Minimize Your Losses and Surplus
Bareroot figs, persimmons, pomegranates, walnuts and pecans can be difficult to maintain.
Consider a "No Guarantee" policy
OR containerize these items as soon as you receive them and sell them when they are rooted in.
Post a No Returns Accepted until June 15th sign.
Sleeve all pecans and walnuts—plant trees in 15-gallon containers and cut the bottom out of a 5-gallon container to cover the remainder of the root.
The entire root should be covered to within 2 inches of the bud union.
* * Figs are notoriously difficult to start - buy them as container items only * *
A representative variety of your bareroot stock—30% to 50%—should go into containers as soon as it comes in. This will ensure that you have ready-to-sell container stock as early as possible and will reduce your springtime workload.
If weather threatens sales in the first half of bareroot season, don't forget to can additional material. You don’t want to get caught with a bin full of leafed-out bareroot trees and a shortage of rooted in-container trees.
Look for opportunities to justify a higher price-point.
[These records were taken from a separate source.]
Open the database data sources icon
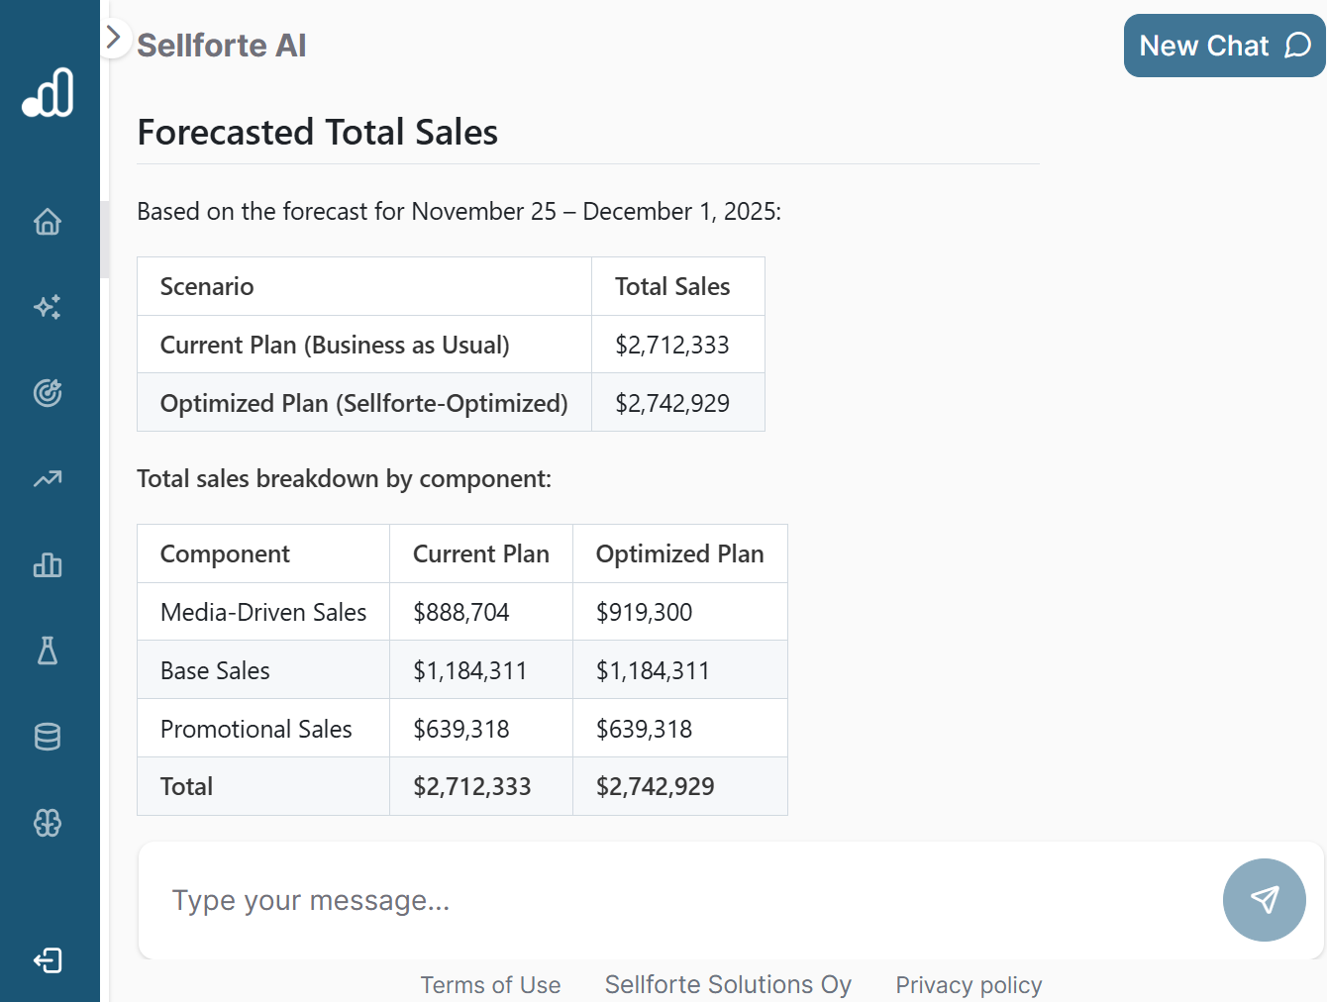 (x=47, y=737)
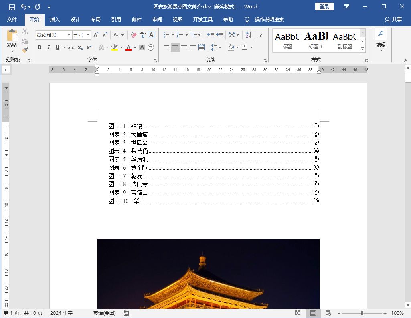411x318 pixels.
Task: Toggle underline on selected text
Action: 57,47
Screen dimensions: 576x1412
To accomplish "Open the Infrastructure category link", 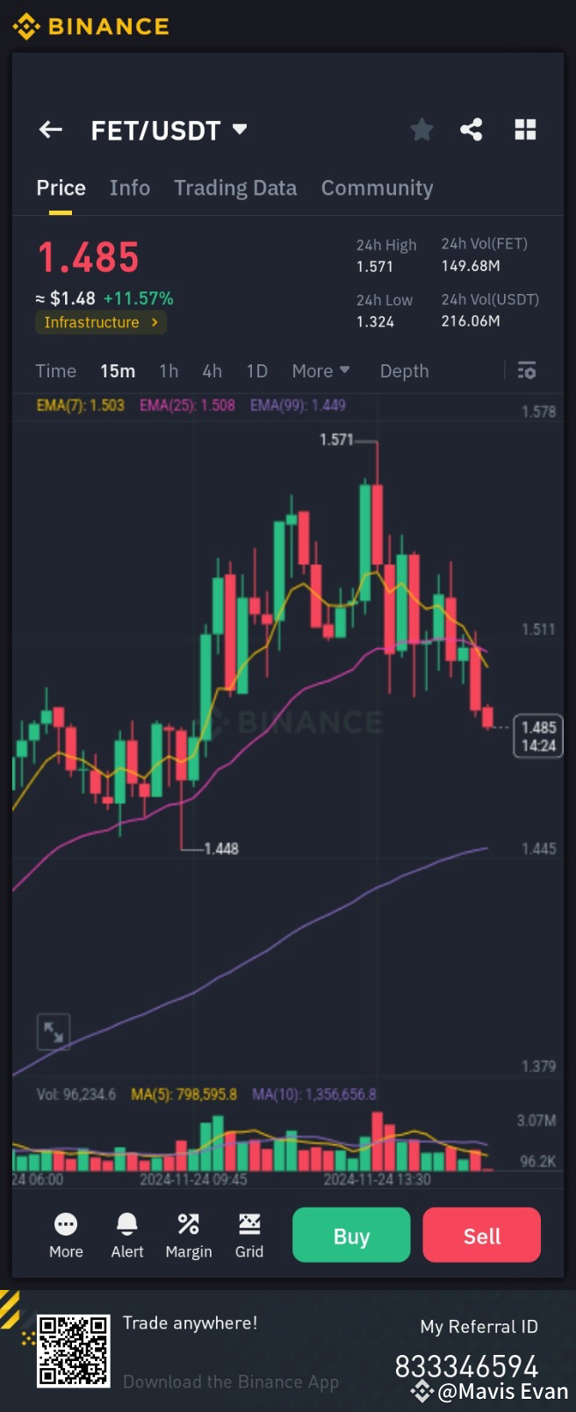I will pyautogui.click(x=99, y=322).
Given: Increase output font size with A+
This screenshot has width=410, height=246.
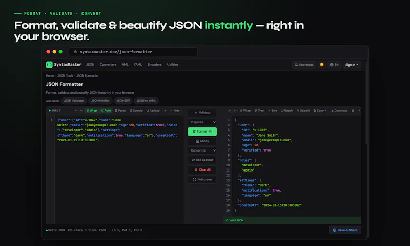Looking at the screenshot, I should tap(235, 111).
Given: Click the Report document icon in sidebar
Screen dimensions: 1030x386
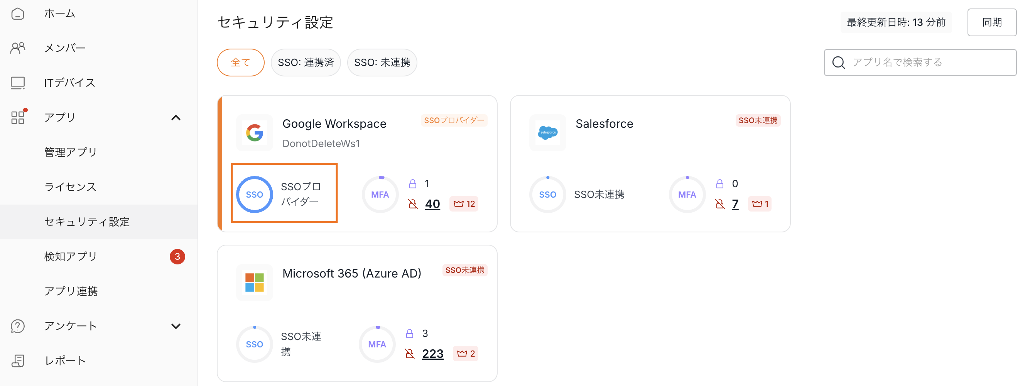Looking at the screenshot, I should coord(18,360).
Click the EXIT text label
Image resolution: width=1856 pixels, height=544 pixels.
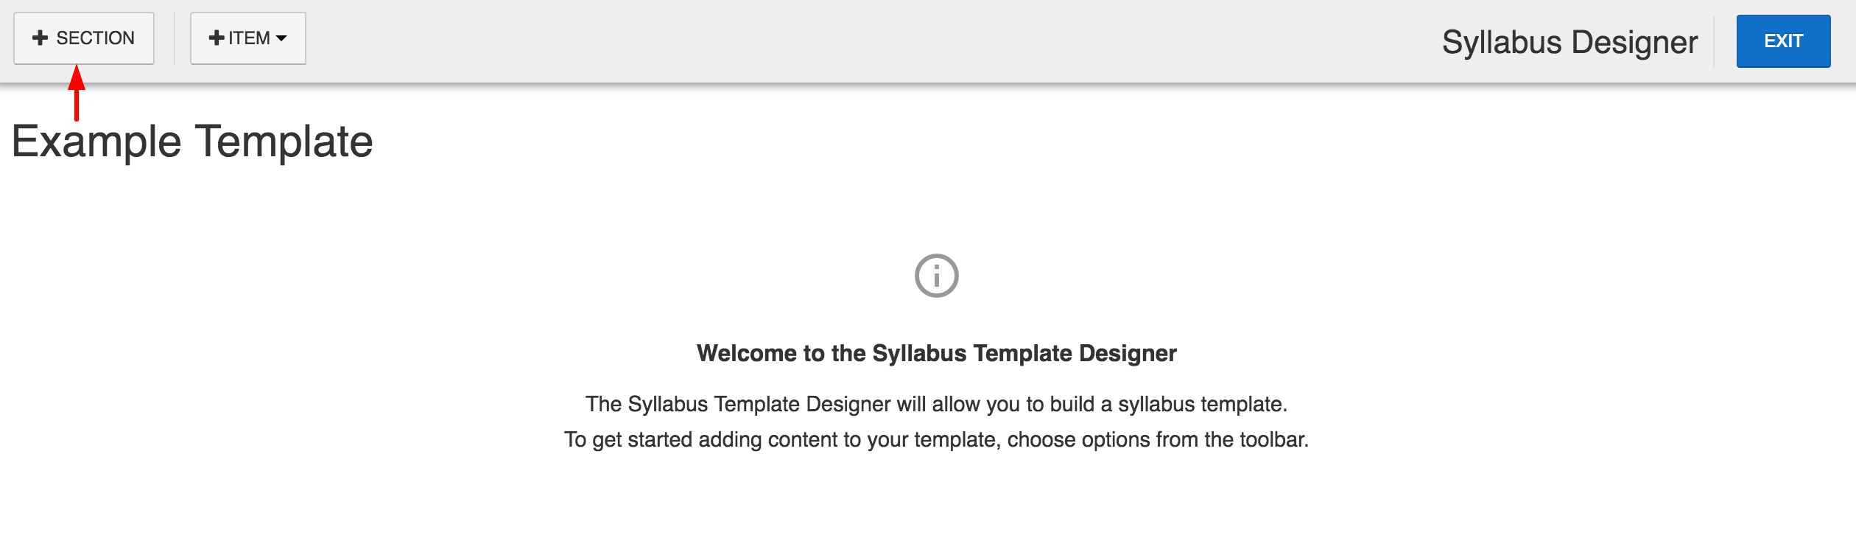coord(1783,41)
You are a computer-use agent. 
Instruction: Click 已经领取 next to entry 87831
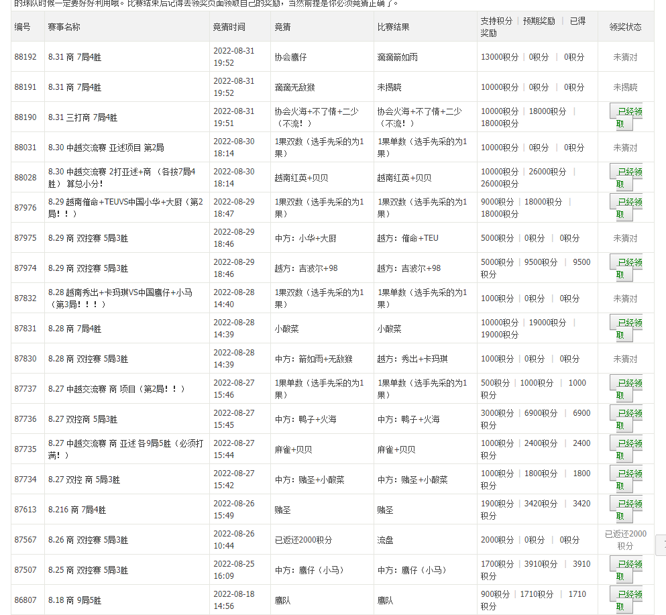pyautogui.click(x=625, y=329)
Grow specialty varieties (all walnuts, persimmons, multi-budded trees, etc. - which you pay more for) in larger cans (7 or 15 gallon) to distinguish them from the regular inventory and to increase the value to the customer.
- Put slow-moving varieties on sale during the bareroot season while the market is good.
- Consider three for the price of two promotions, centered around a 3-in-1-hole planting.
- If you simply encourage your customers to use new techniques, you'll move more inventory without undercutting your base pricing.